Direta ou indiretamente, a realidade de cada um, durante esse tempo, foi conduzida conforme os diferentes momentos da pandemia, como os primeiros casos, o distanciamento social, o lockdown, cada novo avanço científico e, por consequência, a vacinação, que nos permite reexperimentar o que o vírus nos impossibilitou de fazer. Essa oportunidade que surge diante de nossos olhos, infelizmente, não apaga o que passamos e encaramos. Quando será que vai cicatrizar? Cada pessoa que foi modificada pela pandemia vai conseguir se recuperar e sentir que esses dias terríveis não são mais seu presente e sim seu passado? Foi um processo de aprendizado, de acertos e erros. Em meio as mudanças, ajeitando aqui e ali, continuamos — bem, tentamos, não é? Nem todos caminharam no mesmo ritmo, embora o ritmo de quase tudo ao nosso redor tenha acelerado. Para acompanhar, nós tropeçamos, abrimos mão de alguma coisa e deixamos de ser exatamente o mesmo indivíduo de antes da pandemia, de todo esse caminho percorrido. Pouco ou muito, perceptível ou não, nós mudamos, aprendemos nossos limites e, em várias ocasiões, tivemos que agir dando mais do que um passo de cada vez. “É preciso continuar”. Mas de que jeito?
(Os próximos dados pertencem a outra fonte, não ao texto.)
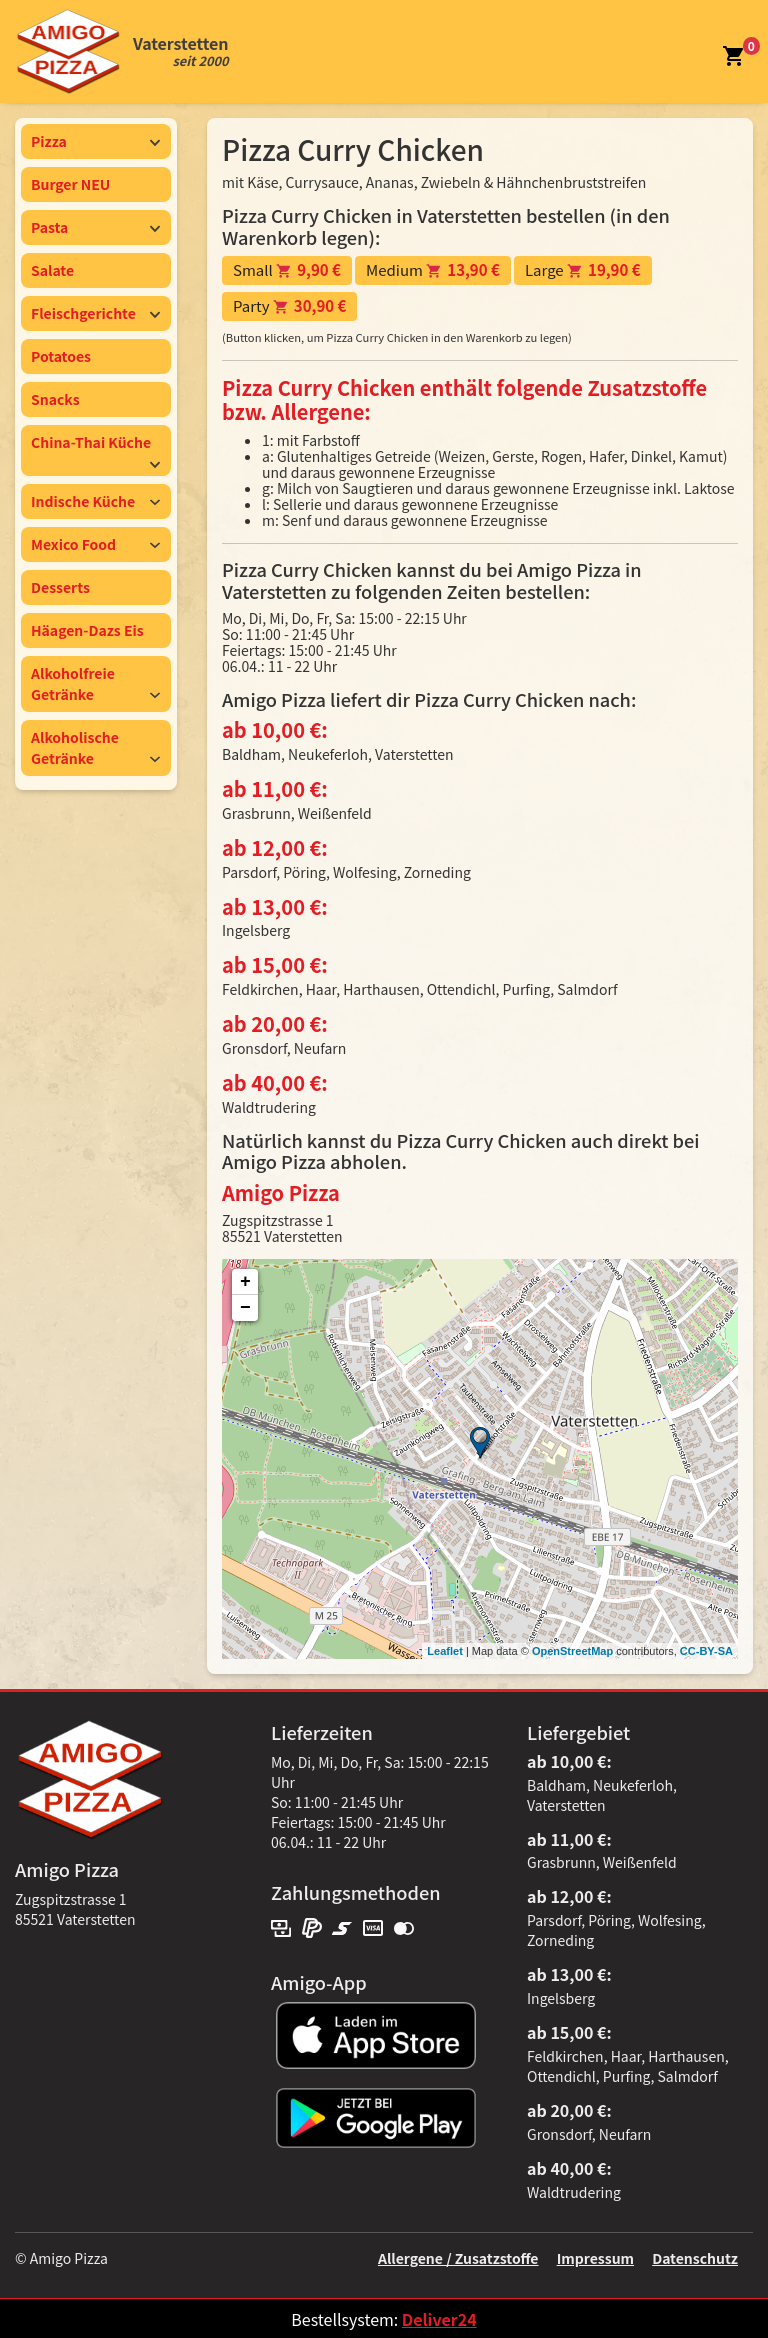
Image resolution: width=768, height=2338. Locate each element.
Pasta (96, 227)
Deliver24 (439, 2319)
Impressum (595, 2258)
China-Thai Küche (96, 450)
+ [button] (245, 1282)
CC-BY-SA (706, 1651)
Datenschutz (695, 2258)
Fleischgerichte (96, 313)
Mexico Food (96, 544)
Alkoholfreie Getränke (96, 683)
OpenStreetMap (572, 1651)
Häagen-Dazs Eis (87, 630)
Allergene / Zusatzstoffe (458, 2258)
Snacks (55, 399)
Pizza (96, 141)
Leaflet (444, 1651)
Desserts (60, 587)
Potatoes (61, 356)
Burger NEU (70, 184)
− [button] (245, 1308)
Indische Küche (96, 501)
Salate (52, 270)
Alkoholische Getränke (96, 747)
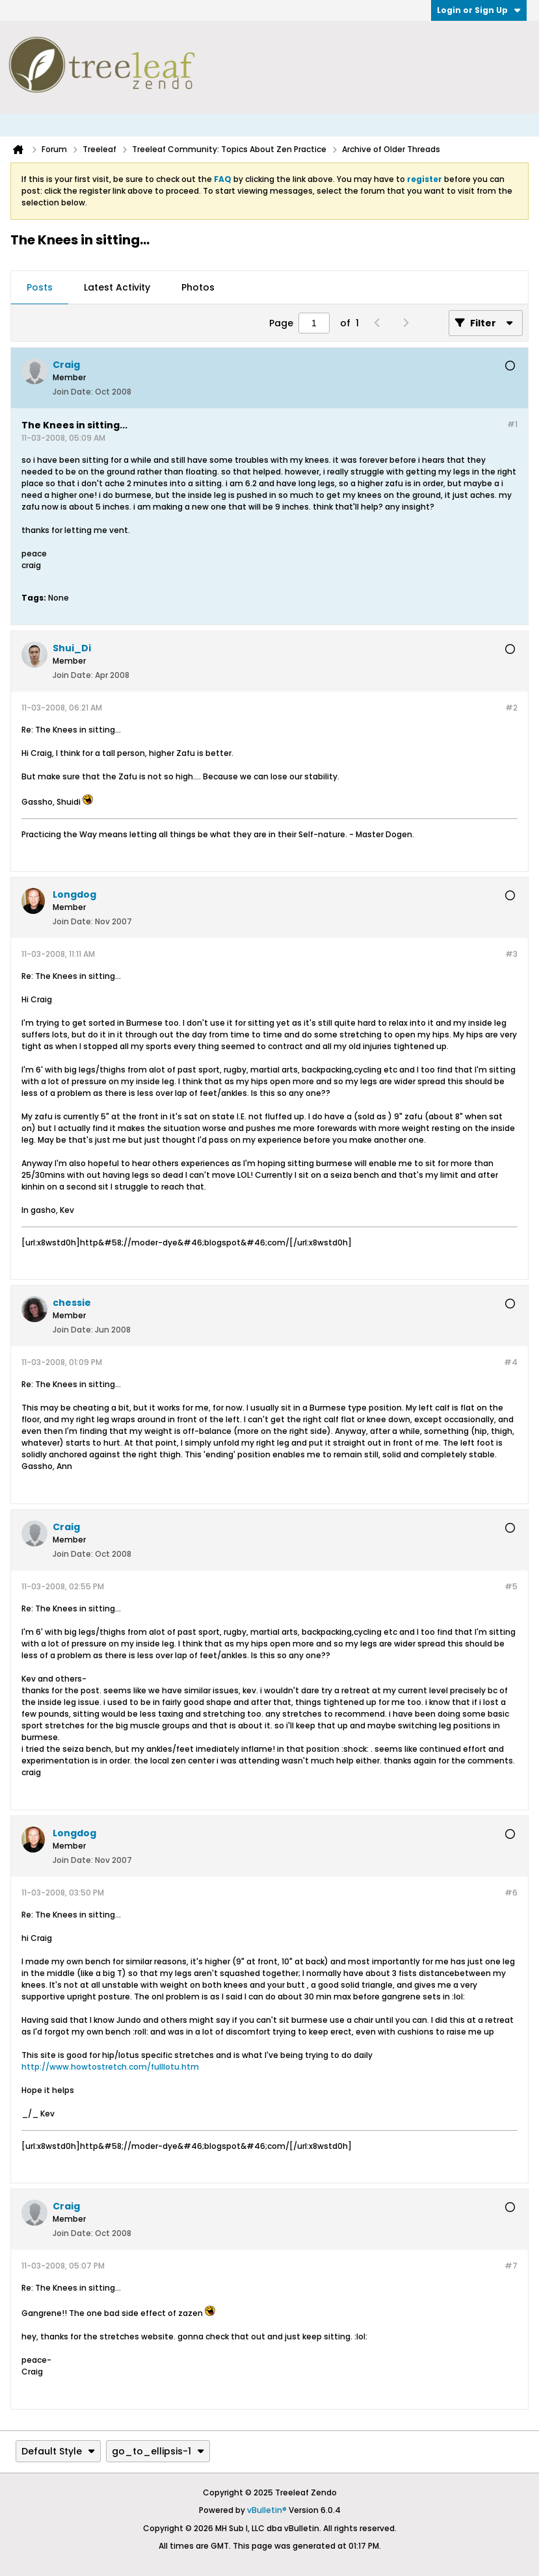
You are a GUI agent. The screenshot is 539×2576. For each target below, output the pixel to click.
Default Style (58, 2451)
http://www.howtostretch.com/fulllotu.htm (110, 2066)
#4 (511, 1362)
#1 (512, 424)
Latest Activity (117, 287)
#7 (511, 2265)
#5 (511, 1586)
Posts (40, 287)
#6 (511, 1892)
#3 (511, 953)
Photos (198, 287)
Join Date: (73, 391)
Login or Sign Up (479, 10)
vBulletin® (267, 2510)
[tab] (39, 288)
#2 (511, 707)
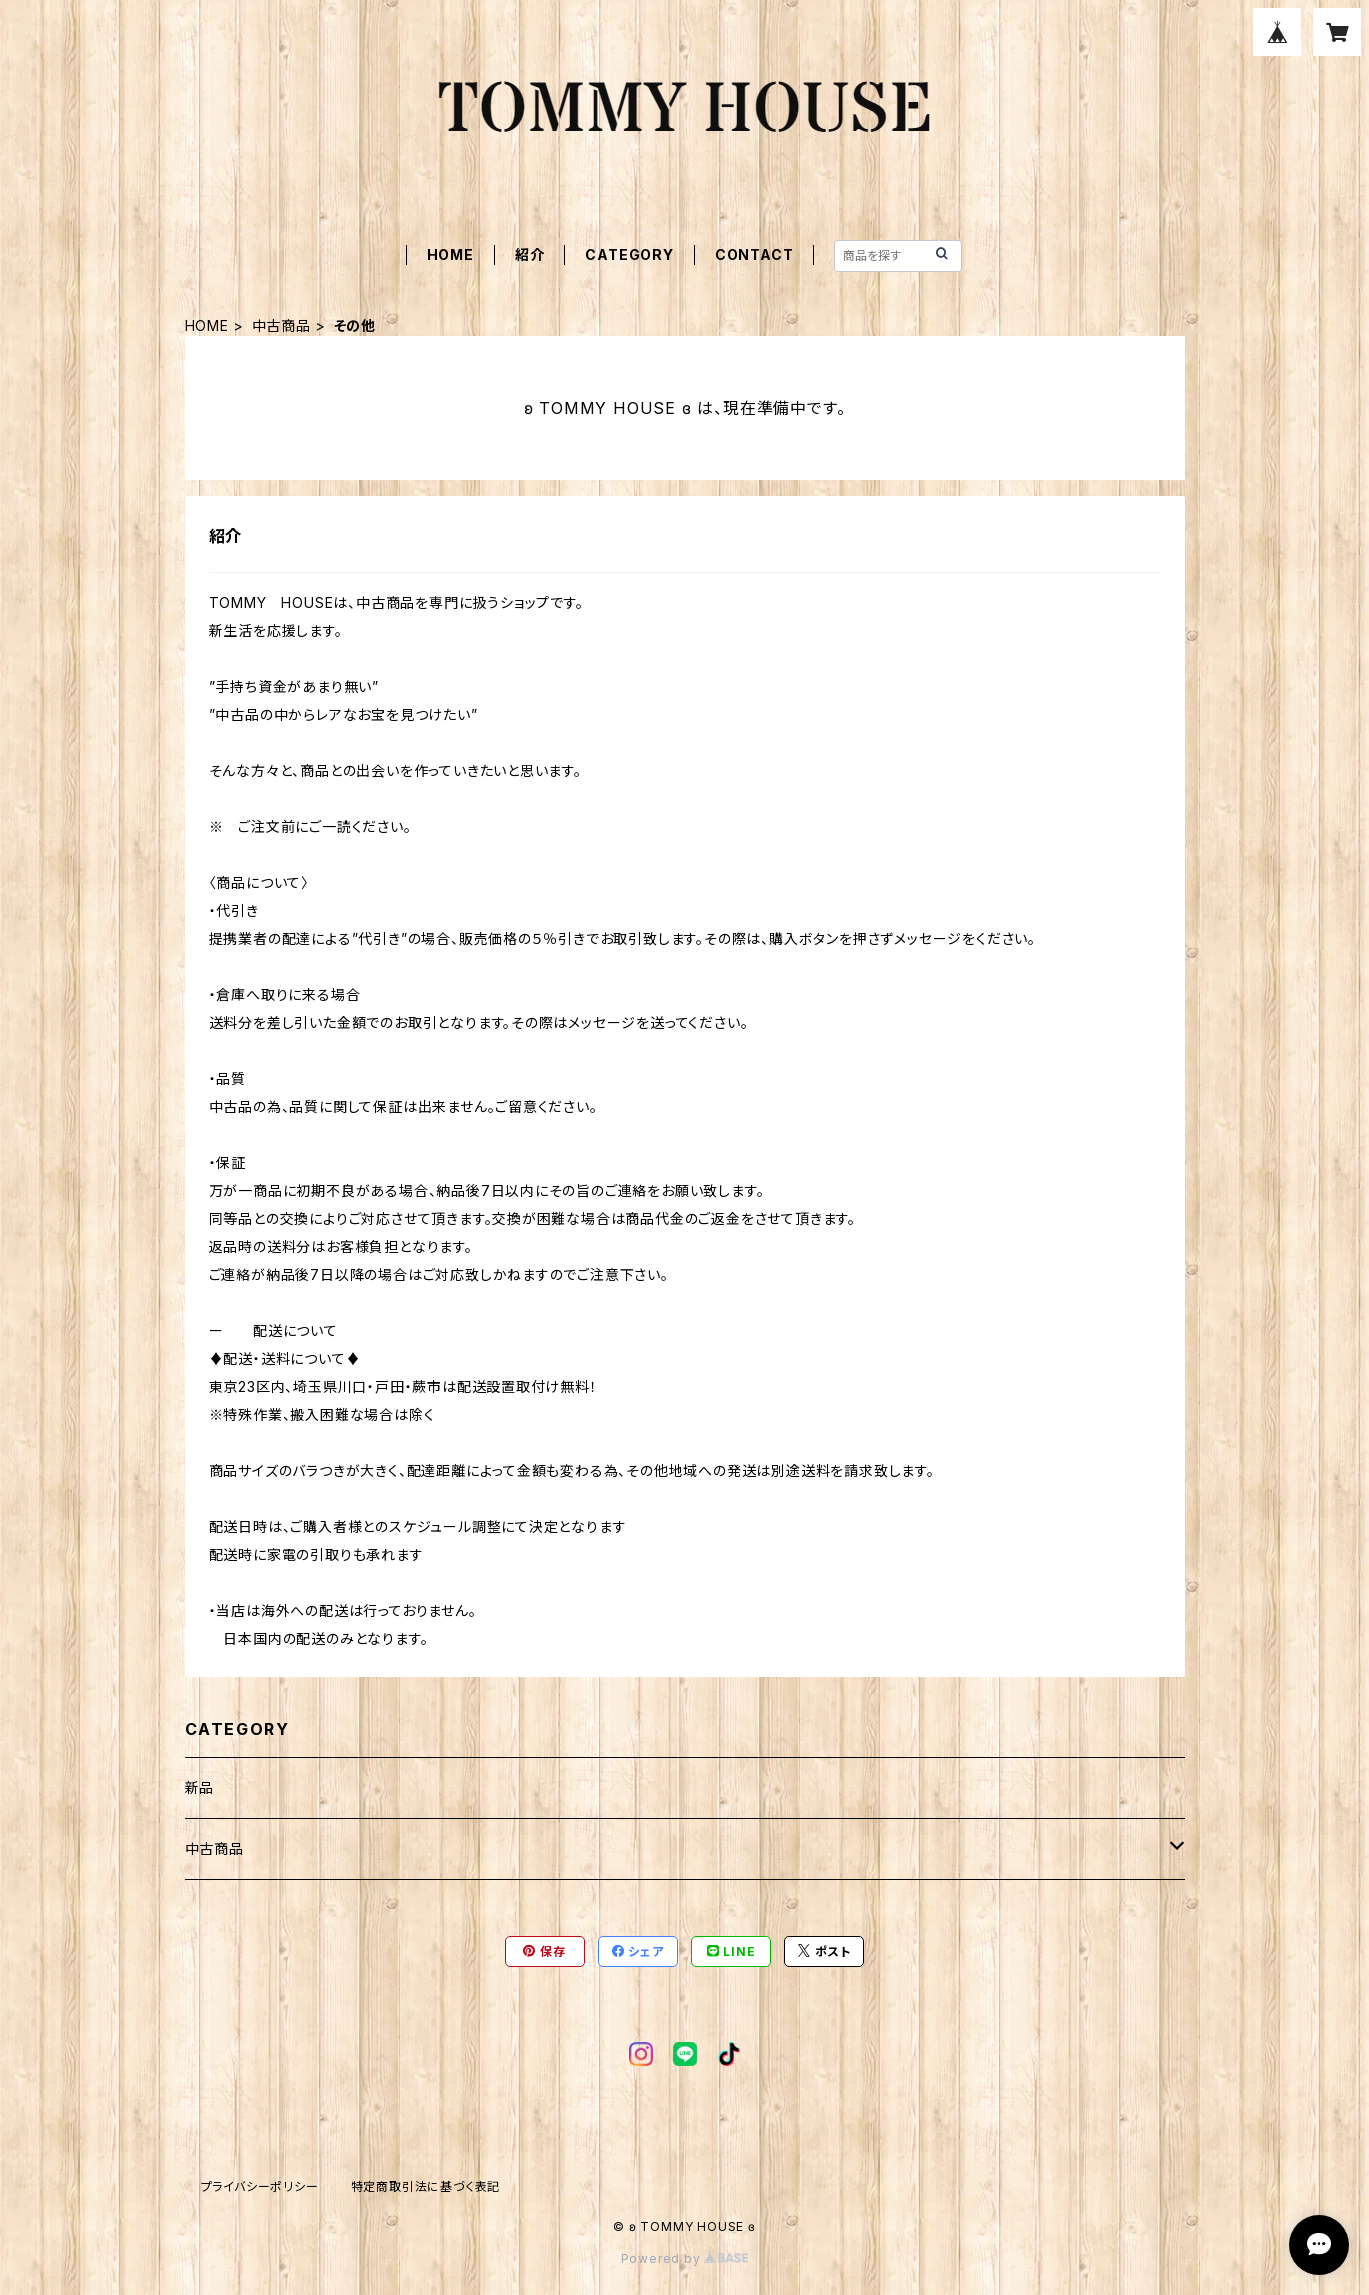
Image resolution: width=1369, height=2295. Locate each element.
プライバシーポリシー (260, 2186)
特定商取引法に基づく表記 (426, 2186)
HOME (450, 254)
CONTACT (754, 254)
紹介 (530, 254)
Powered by (685, 2258)
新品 (200, 1787)
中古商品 (281, 325)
Com pressa e tudo de uma vez para tentar compensar o tempo paralisado? Ao mesmo tempo que muitos se sentiram limitados em espaço, com uma vida parada, levando uma tentativa de

rotina, também sentiram que não eram capazes de acompanhar cada efeito e cada momento ao mesmo tempo, sem tempo para organizar os pensamentos. Por causa da pandemia, o que fez ou deixou de fazer? Quais marcas ela deixou em sua história? Imagino que a maioria irá contar daqui alguns anos sobre o que viveu até aqui. Como será? Qual sua história de pandemia? Uma pergunta que fiz e uma amiga dividiu comigo (e com vocês) sua resposta: “Tudo começou quando eu estava assistindo o JN (Jornal Nacional) Estava passando relatos e vídeos de hospitais lotados e cremação em massa. Eram cenas assustadoras, parecia trailer para promover um novo filme de ficção científica — tema: zumbi (eu morro de medo de zumbis, não me perguntem o porquê). E sim, eu fiquei aterrorizada. Pensava que iria chegar aqui no Brasil, mas não pensei que seria tão rápido”. — Não tive muitos problemas nos primeiros quinze dias de isolamento, eu já era acostumada a ficar dentro de casa por estudar por conta própria para o vestibular. O caos só veio à tona e se intensificou um tempo depois, principalmente entre a convivência com as minhas irmãs. Apesar de estarmos sempre no mesmo ambiente, nunca ficamos tanto tempo juntas, tudo foi modificado, rotina mesmo a gente pegou e jogou no ralo, a constância de todos os dias foi diminuindo e eu fui perdendo o ânimo nos estudos. A tensão familiar e o estresse eram nítidos. Nesse período minhas crises de an-

siedade passaram a ser mais fortes, posteriormente me vi tendo ataques de pânico, um ano depois fui diagnosticada com ansiedade e depressão profunda, me encaminharam para o psiquiatra onde foi receitado um tratamento químico — continuou. — Um escape que eu tive em 2021 foi a caminhada, mas com o tempo parei de ir pelo medo da contaminação, pois as pistas ficavam lotadas. Acho que também estavam procurando um escape. Cheguei a arrumar um emprego, mas não fiquei muito tempo devido a minha situação mental. Pensei que as coisas iriam fluir melhor com a chegada da vacina (errado, existiam os antivacinas). Mas, apesar dos pesares, tudo (ou o que realmente importa) está dando certo aos poucos... Quantos mais se sentiram sem preparo e pressionados? Embora melhores dias estejam batendo na porta, seguimos com algumas dúvidas, em busca do tempo para cada coisa e sem a resposta se estamos caminhando para mais perto de como era antes ou mais longe do tempo que considerávamos normal. A cada dia, escrevemos mais um pouco de nossa história, que pega rumos que não podemos controlar — mais um dia normal em nossas vidas. Somos personagens que, depois de passarmos por grandes emoções, enredos inesperados e reviravoltas, se preparam (ou não) para o amanhã, para o novo dia, uma nova fase, um novo momento, em que todos, cada qual com sua história de pandemia, continuam a tentar.